Im Einzelhandel kommt kaum eine Ladenfläche oder ein Werbeprospekt ohne so genannte Streichpreise aus. Hierbei wird der meist in schwarzer Farbe abgedruckte bisherige Preis durchgestrichen und mit einen niedrigeren in roter Farbe abgedruckten Preis ergänzt. Diese Art der Preisangabe hat auf Verbraucher eine große psychologische Wirkung, dass so gut erscheinende Angebot unbedingt wahrnehmen zu müssen. Gerade aufgrund dieser Wirkung haben die Streichpreise eine wettbewerbsrechtliche Relevanz.

 

Gerade im Onlinehandel sollte der Händler mit Streichpreisen vorsichtig sein. Hintergrund ist, dass Streichpreise ein typischer Fall des so genannten „Eigenpreisvergleichs“ sind, welcher nach früherer Rechtsprechung die Vermutung der Irreführung von Verbrauchern beinhaltete. Der Verbraucher kann nicht erkennen, ob der bisherige Preis überhaupt gefordert wurde, oder ausschließlich zum Zwecke des Eigenpreisvergleichs angesetzt wurde, ob er nur sehr kurz gefordert wurde und somit nicht ernsthaft war oder dass der bisherige Preis irgendwann einmal gefordert wurde, jedoch nicht mehr in der jüngeren Vergangenheit und einzig zum Durchstreichen „wiederbelebt“ wurde.

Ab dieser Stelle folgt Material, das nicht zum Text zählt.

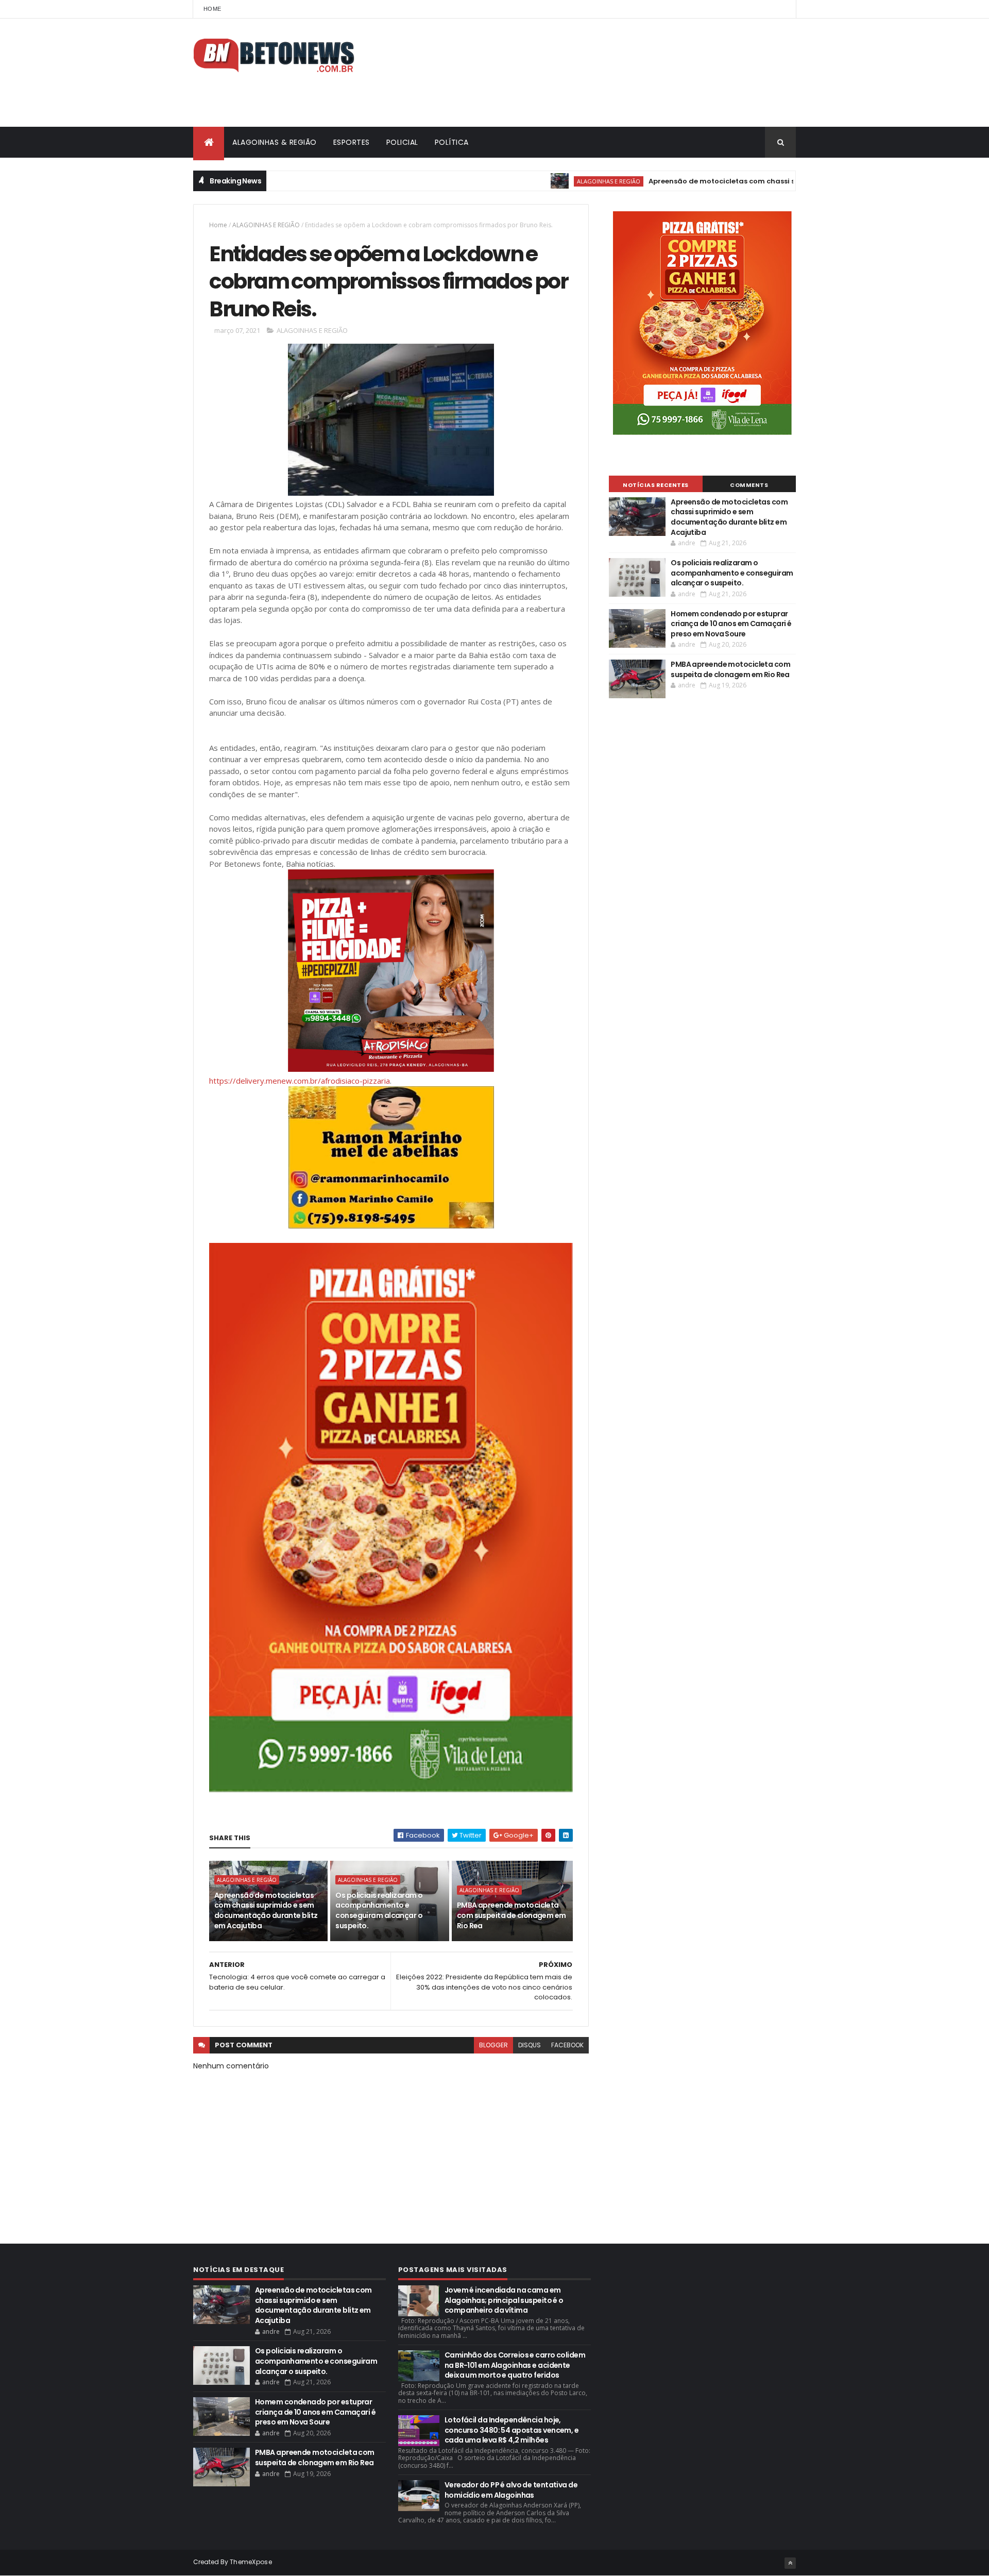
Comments (749, 485)
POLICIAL (402, 142)
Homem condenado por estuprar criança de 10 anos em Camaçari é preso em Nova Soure (731, 624)
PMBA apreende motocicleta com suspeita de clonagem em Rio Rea (511, 1915)
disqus (529, 2045)
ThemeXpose (251, 2561)
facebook (567, 2045)
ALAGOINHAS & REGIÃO (274, 142)
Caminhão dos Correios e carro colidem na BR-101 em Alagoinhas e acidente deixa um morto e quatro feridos (515, 2365)
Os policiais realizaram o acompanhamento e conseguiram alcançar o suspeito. (378, 1910)
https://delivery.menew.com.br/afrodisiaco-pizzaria (299, 1080)
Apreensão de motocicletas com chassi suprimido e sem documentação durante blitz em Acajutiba (767, 181)
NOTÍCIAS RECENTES (656, 485)
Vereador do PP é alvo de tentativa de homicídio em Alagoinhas (511, 2490)
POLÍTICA (452, 142)
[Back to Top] (790, 2563)
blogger (493, 2045)
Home (212, 9)
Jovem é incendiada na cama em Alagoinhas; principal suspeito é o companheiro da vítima (504, 2300)
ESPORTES (351, 142)
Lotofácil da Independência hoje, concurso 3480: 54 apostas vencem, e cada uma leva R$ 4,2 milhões (511, 2430)
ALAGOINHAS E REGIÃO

Der Gesetzgeber setze den damaligen Stand der Rechtsprechung, wonach der Eigenpreisvergleich ohne weitere Angaben, als grundsätzlich irreführend vermutet werde,  bei der Novellierung des UWG im Jahre 2004 im § 5 Abs. 4 UWG um.

Hiernach wird vermutet, dass es Irreführung ist, mit der Herabsetzung des Preises zu werben, sofern der Preis nur für eine unangemessen kurze Zeit gefordert worden ist. Wer Streichpreise in sein Angebot aufnimmt, ist im Zweifel darlegungs- und beweispflichtig dafür, dass die Preise nicht nur kurz verwendet worden. Händler sollten Ihre bisherigen Preise also intern dokumentieren und insbesondere im Auge behalten, dass Sie nicht zu kurz nur existierten.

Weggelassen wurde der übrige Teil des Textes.